Hardy spaces of harmonic quasiconformal mappings and Baernstein's theorem
Suman Das, Jie Huang, Antti Rasila
TL;DR
The paper addresses Baernstein-type extremal problems for harmonic $K$-quasiconformal mappings in geometric subclasses of ${\mathcal{S}}_H^0(K)$ and derives integral-mean estimates for their analytic and co-analytic parts. By leveraging the Baernstein star-function and subordination techniques, the authors establish sharp-type bounds $M_p(r,h')\le M_p(r,H_k)$ and $M_p(r,g')\le M_p(r,G_k)$, with refined bounds for subclasses via $\mathscr{H}_k$ and $\mathscr{G}_k$, and obtain integral-mean controls for $f=h+\overline{g}$. They then determine the ranges of $p$ for which these geometric classes embed into the harmonic Hardy spaces $h^p$, improving Nowak’s results (e.g., $p<1$ for ${\\mathcal{K}}_H$, and $p<1/2$ for ${\\mathcal{C}}_H$ and related classes), and contrast these with the Astala–Koskela bound $p<1/(2K)$. The work illuminates how harmonic Baernstein-type extremals behave under quasiconformal distortion and raises open questions about sharpness and potential broader inclusions $({\\mathcal{S}}_H^0(K)\subset h^p$ for $p$ near $1/2$).
Abstract
Let $\mathcal{S}_H^0(K)$, $K\ge 1$, be the class of normalized $K$-quasiconformal harmonic mappings in the unit disk.
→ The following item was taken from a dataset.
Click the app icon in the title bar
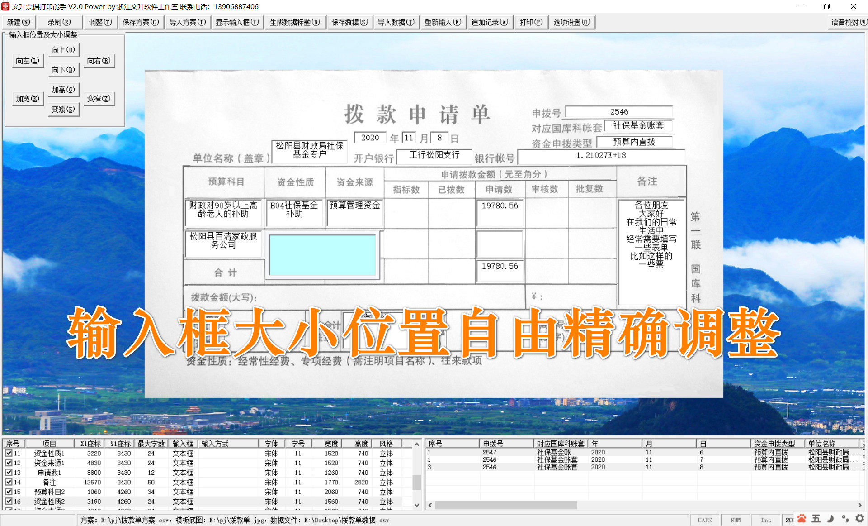868x526 pixels. (x=5, y=6)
We obtain Baernstein type extremal results for the analytic and co-analytic parts of functions in the geometric subclasses of $\mathcal{S}_H^0(K)$. We then apply these results to obtain integral means estimates for the respective classes. Furthermore, we find the range of $p>0$ such that these geometric classes of harmonic quasiconformal mappings are contained in the Hardy space $h^p$, thereby refining some earlier results of Nowak.